> _Texto de leitura_:
------------

Há dias comparei os valentes que "ousam assumir" um discurso politicamente incorrecto a uma criança de três anos que grita "cocó" no meio de uma sala cheia de visitas. Mas ao ler o artigo mais recente do João Miguel Tavares dei-me conta de que a imagem peca por defeito. Corrijo agora: o que esses valentões dizem não é "cocó", é: "ganda puta!"
E parece que não tiveram pais que os educassem, em criança.
Por algum motivo que gostava de entender, mas argumentando que estão a respeitar a liberdade de expressão, os jornais publicam a provocação. Dão palco a estes discursos que não fazem o menor esforço para esconder os tiques de supremacia branca, e até os exibem em letras grandes e gordas:
Ganda puta!
Desculpem que pergunte: em nome de quê publicam os jornais um "ganda puta!" (por exemplo: "Sim, há culturas que são superiores a outras") em letras gordas?
A posição de que as ideias se debatem com ideias, e que a vantagem da publicação de textos infelizes é dar ensejo à publicação de textos felizes para contrapor, parece-me um bocadinho ingénua. Qual é o poder e o valor do contraditório nestes tempos de fake news, quando já é do conhecimento de todos que as pessoas ouvem apenas aquilo que querem ouvir e acreditam apenas naquilo em que querem acreditar, quando a terra ser redonda ou plana, a chegada do Homem à lua ou a importância das vacinas são meras questões de opinião? Hoje em dia, o que acontece no espaço público não é um debate esclarecedor, mas uma enorme chinfrineira. Para muitos, o debate esgota-se de forma satisfatória no momento em que lêem o "ganda puta!" da sua convicção escrito em letras grandes e gordas nas páginas do Público. Tudo o resto que se possa dizer sobre o assunto será ignorado: mera canzoada a ladrar.
São estas as novas regras do jogo, e não as podemos ignorar.
Fazer o quê, então? Não sei. Mas o facto de não ter solução para este problema não inviabiliza a crítica e não nos pode impedir de reconhecer que chegamos a uma situação de impasse.
Para tornar tudo ainda mais complexo, a gravidade desta questão não se esgota na improficuidade do debate. Se as ideias apresentadas e debatidas se limitassem a discutir o sexo dos anjos, menos mal. Mas muitas vezes esses "ganda puta!" atirados para o espaço público de debate ferem impiedosamente a dignidade humana. O infantiloide que se julga muito valente por não respeitar "a ditadura do politicamente correcto", e grita insultos para o meio da sala, está realmente a cometer tortura psicológica contra as pessoas de alguns grupos marginalizados. Dizer-se neste caso que "quem não deve não teme" será sinal de ignorância e falta de empatia. É exigir demasiada nonchalance a pessoas que ao longo de toda a sua vida são humilhadas por atitudes - muitas vezes inconscientes e involuntárias - de ódio étnico e racial. Estou a pensar, por exemplo, no que me contou há dias um empresário alemão: em miúdo, fartou-se de apanhar tareias na escola e na rua, sem saber o que é que os outros miúdos tinham contra ele. Até que um dia percebeu: o seu cabelo castanho dava-lhe um ar de turco. Isso mesmo: perseguiam-no e batiam-lhe apenas por acharem que ele era turco. Ele - filho, neto e bisneto de alemães - tinha como escapar a esta dinâmica de violência. Mas os outros, os filhos de turcos, não.

------------

> _Linhas fornecidas_:
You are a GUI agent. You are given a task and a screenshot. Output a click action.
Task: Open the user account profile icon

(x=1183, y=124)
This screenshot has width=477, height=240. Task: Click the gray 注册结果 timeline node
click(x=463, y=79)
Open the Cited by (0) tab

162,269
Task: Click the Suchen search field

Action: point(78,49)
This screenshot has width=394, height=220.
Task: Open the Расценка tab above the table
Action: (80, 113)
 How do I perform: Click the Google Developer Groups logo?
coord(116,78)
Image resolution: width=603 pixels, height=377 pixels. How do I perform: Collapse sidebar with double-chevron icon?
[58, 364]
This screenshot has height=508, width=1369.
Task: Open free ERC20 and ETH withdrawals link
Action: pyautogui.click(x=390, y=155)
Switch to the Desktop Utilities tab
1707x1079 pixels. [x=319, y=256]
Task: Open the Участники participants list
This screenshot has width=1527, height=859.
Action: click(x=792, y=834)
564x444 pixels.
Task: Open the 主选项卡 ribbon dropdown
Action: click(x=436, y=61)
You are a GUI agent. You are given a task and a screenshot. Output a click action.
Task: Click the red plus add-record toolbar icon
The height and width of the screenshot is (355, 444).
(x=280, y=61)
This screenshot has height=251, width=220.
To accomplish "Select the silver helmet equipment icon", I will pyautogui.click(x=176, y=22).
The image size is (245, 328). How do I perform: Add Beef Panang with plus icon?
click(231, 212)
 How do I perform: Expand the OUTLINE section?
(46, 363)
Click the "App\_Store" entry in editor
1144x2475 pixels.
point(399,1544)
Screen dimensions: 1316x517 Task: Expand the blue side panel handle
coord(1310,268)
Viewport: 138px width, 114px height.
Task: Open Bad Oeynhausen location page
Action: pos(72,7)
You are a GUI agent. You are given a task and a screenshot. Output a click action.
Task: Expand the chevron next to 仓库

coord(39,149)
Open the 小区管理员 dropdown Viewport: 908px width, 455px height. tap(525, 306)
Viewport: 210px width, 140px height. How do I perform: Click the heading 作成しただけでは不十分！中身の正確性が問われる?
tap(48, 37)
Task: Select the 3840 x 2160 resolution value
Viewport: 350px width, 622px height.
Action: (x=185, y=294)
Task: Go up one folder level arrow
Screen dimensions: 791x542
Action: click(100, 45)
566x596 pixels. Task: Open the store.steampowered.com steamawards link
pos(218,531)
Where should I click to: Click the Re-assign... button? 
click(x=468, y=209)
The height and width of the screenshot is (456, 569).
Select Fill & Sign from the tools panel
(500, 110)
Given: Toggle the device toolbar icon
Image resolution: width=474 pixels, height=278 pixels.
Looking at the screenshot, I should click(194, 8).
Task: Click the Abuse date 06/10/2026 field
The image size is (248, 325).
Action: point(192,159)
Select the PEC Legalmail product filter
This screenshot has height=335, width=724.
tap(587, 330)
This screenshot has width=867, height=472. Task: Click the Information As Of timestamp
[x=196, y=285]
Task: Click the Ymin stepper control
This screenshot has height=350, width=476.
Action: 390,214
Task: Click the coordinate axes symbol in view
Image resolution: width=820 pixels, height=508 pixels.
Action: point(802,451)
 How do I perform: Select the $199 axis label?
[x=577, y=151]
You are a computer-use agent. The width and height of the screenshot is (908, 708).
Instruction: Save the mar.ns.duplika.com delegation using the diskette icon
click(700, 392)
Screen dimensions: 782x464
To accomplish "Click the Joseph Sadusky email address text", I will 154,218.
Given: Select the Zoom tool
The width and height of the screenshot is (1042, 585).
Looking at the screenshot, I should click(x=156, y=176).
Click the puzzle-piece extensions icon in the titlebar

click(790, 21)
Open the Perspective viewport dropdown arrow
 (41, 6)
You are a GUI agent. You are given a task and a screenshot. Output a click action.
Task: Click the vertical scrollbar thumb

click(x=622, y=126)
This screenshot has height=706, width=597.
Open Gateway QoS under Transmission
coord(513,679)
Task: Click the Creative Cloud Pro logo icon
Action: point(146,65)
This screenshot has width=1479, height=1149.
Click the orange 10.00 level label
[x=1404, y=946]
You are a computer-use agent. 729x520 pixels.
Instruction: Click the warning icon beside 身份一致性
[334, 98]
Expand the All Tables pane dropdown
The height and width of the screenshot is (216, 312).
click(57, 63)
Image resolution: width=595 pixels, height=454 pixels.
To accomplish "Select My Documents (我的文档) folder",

------------

> _Trabalho pedido_: Transcreva palavra por palavra o trecho do texto de leitura que começa em "Há dias comparei" e vai até "educassem, em criança.", incluindo este último.

> _Resultado final_:
Há dias comparei os valentes que "ousam assumir" um discurso politicamente incorrecto a uma criança de três anos que grita "cocó" no meio de uma sala cheia de visitas. Mas ao ler o artigo mais recente do João Miguel Tavares dei-me conta de que a imagem peca por defeito. Corrijo agora: o que esses valentões dizem não é "cocó", é: "ganda puta!"
E parece que não tiveram pais que os educassem, em criança.